==== 原文

福岡医療団関連の介護事業所での懇談会福岡市議会議員選挙では、「介護保険料が高すぎる」「ヘルパーさんなど介護労働者の処遇がわるく介護労働者がいない」「特別養護老人ホームがたりない」など安倍政権やそれに追随する髙島市政のもとで、必要な介護が受けられないという問題も大きな争点となりました。選挙後に早速、東区内のケアマネージャーさんなどから介護認定事務に関わる相談を受けました。

介護認定は、申請者である高齢者が安心して生活していくために、どのようなサービスがどれだけ必要なのかを決定します。この介護認定によって利用者の生活の質が決まってくるため非常に大事であり、だからこそ認定事務はこの間、各区役所の介護認定係が責任を持って行ってきました。

ところが、髙島市長は認定事務の迅速化を目的に、今年1月から、全市で1本の「福岡市介護認定事務センター」に集約しました。さらに4月1日から、そのセンターの業務を民間に委託したのです。

ケアマネージャーの方などからの相談は、このことにより「介護認定事務が大幅に遅れて、介護現場が大混乱に陥っている」とのことでした。

日本共産党市議団では、早速、団会議で論議し、ケアマネージャー、ヘルパーなど介護関係者との懇談会をもち、調査することにしました。

博多区の社団法人福岡医療団関連の介護事業所の懇談会では、介護現場に大きな混乱が発生し、利用者や介護労働者に大きな負担がもたらされている事例が次々に語られました。

事例①:67歳の男性
糖尿病の悪化に伴う歩行障害で介護サービスを受けていました。更新日が今年4月末なので、3月1日に更新申請したけれども認定調査日の決定がなんと1ヶ月以上先の4月14日。ケアマネージャーは4月中に認定結果がおりないことを想定し、暫定プランでのサービスを提案したそうです。しかしながら、この男性は要介護1であり、介護認定が下がって、非該当になれば、全額自己負担になることを懸念し、結局、苦渋の決断で認定結果が出るまでサービスを自ら停止されました。

========
==== 関連情報

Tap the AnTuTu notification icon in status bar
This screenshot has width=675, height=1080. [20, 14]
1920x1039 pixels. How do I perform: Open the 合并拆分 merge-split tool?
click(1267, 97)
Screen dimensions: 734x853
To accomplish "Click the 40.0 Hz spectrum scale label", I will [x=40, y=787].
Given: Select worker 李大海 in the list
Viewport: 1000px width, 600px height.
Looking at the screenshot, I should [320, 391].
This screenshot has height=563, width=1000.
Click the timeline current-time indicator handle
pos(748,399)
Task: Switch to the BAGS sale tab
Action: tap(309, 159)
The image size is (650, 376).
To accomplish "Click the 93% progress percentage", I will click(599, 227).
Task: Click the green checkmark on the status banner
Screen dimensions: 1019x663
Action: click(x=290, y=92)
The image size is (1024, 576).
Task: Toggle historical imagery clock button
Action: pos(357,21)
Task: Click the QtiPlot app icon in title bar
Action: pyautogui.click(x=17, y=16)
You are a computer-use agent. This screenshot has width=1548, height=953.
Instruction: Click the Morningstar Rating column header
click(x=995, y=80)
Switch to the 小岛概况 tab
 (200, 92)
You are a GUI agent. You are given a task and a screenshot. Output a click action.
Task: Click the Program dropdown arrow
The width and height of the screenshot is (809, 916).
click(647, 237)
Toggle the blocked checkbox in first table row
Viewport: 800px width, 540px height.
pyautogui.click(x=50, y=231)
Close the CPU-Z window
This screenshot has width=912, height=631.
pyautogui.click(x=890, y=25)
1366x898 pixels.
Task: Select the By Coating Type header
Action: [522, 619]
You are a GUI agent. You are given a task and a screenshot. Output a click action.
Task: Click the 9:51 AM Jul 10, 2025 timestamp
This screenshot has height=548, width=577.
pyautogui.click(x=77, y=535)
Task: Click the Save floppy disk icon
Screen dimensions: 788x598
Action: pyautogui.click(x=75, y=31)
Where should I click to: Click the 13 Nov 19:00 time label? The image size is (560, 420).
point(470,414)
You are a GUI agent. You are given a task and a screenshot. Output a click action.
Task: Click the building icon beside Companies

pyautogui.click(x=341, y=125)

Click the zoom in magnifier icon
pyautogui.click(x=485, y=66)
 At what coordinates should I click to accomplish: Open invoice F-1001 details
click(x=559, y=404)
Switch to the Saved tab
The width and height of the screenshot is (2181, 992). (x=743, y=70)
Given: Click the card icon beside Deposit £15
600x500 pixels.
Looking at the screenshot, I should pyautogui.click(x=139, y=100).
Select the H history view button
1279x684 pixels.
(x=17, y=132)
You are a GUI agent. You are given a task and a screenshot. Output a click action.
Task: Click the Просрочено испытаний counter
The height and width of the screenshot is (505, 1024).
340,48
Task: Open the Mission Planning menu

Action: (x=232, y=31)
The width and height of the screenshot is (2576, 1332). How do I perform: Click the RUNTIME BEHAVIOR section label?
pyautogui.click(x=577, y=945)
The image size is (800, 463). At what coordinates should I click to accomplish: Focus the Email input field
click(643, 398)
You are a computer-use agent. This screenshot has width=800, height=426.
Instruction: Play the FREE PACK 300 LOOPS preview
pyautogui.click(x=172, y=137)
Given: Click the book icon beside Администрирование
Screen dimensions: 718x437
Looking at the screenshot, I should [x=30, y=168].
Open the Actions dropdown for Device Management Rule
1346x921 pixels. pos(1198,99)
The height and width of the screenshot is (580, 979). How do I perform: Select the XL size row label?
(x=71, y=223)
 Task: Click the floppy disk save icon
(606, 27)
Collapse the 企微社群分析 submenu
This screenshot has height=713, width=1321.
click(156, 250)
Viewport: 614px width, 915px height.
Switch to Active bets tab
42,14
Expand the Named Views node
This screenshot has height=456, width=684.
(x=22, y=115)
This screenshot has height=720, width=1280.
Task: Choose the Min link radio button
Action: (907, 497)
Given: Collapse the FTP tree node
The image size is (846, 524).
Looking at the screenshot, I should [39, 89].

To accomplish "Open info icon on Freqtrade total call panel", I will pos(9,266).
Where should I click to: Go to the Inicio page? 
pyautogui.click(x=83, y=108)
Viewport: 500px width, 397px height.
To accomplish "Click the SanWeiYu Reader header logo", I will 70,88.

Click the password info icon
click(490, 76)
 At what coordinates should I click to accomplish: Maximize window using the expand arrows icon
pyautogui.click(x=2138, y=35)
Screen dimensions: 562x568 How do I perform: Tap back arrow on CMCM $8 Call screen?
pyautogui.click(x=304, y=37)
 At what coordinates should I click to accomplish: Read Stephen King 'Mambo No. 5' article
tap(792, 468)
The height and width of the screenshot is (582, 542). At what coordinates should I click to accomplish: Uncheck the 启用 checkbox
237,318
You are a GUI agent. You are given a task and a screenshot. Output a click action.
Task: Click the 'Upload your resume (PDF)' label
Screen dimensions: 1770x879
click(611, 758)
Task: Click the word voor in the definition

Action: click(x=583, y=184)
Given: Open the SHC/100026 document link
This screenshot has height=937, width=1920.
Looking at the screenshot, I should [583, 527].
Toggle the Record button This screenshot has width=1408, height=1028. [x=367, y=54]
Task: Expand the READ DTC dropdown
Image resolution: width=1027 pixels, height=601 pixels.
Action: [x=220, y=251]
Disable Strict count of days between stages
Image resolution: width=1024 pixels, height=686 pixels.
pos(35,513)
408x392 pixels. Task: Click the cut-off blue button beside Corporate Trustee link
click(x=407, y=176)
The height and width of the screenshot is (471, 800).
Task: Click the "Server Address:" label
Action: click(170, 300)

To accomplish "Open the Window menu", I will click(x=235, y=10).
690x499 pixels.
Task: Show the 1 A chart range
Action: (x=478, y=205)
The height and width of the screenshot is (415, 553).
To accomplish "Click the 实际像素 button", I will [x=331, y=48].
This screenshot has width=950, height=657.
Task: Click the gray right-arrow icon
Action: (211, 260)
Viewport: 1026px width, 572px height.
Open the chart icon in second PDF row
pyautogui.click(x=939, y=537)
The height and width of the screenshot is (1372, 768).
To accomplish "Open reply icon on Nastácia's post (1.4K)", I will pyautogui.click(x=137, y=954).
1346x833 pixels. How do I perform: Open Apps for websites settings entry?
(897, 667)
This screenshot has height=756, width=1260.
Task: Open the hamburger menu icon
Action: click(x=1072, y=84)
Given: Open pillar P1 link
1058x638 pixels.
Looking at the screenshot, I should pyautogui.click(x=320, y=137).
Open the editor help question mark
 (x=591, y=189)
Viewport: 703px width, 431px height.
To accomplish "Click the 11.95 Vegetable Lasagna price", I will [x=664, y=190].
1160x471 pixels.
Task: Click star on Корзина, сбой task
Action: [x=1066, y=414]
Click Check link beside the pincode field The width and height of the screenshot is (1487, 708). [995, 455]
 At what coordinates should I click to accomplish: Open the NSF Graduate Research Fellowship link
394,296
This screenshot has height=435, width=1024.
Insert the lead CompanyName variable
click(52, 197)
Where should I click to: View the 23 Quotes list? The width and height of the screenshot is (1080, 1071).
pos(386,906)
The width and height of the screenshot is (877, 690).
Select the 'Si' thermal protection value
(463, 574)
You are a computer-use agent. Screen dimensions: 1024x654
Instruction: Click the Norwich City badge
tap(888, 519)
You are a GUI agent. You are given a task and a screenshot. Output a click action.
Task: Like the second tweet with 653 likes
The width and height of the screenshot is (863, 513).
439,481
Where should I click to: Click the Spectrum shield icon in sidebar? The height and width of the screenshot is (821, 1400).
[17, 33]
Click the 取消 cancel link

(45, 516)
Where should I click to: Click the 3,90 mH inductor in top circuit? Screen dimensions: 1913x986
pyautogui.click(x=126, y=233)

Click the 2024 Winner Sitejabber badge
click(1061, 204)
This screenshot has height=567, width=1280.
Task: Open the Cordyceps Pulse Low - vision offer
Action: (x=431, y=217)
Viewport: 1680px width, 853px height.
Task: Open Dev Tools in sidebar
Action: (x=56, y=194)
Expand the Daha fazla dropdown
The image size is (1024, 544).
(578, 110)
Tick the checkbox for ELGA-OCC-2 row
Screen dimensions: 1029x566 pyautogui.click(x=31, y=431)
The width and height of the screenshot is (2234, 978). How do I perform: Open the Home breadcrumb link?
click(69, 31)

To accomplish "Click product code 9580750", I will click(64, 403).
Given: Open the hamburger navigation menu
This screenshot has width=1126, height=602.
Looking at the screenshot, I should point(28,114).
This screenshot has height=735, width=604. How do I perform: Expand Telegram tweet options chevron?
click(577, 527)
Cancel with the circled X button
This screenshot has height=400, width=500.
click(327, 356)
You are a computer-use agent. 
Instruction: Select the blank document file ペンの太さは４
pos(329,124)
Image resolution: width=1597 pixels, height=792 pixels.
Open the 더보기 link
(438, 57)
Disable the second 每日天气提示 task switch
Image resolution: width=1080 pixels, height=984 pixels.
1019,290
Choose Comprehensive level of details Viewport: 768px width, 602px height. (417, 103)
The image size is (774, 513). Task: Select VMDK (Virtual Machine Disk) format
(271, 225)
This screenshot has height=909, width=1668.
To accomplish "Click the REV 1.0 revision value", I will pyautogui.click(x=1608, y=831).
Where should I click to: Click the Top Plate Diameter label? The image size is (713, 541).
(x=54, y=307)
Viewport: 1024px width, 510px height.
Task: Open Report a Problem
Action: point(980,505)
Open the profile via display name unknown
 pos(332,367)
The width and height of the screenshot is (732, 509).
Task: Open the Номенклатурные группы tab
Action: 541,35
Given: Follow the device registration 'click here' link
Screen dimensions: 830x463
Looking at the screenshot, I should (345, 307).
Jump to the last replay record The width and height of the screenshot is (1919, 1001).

========

* **実施課題**:
a: 原文において、かぎかっこ「」で囲まれている語句をすべて、登場順に抜き出してください。
b: 原文の「事例①:67歳の男性」では、3月1日に更新申請をした後、認定調査日は何月何日に決まりましたか。

* **課題別解答**:
a:
1. 介護保険料が高すぎる
2. ヘルパーさんなど介護労働者の処遇がわるく介護労働者がいない
3. 特別養護老人ホームがたりない
4. 福岡市介護認定事務センター
5. 介護認定事務が大幅に遅れて、介護現場が大混乱に陥っている

b: 4月14日に決まりました。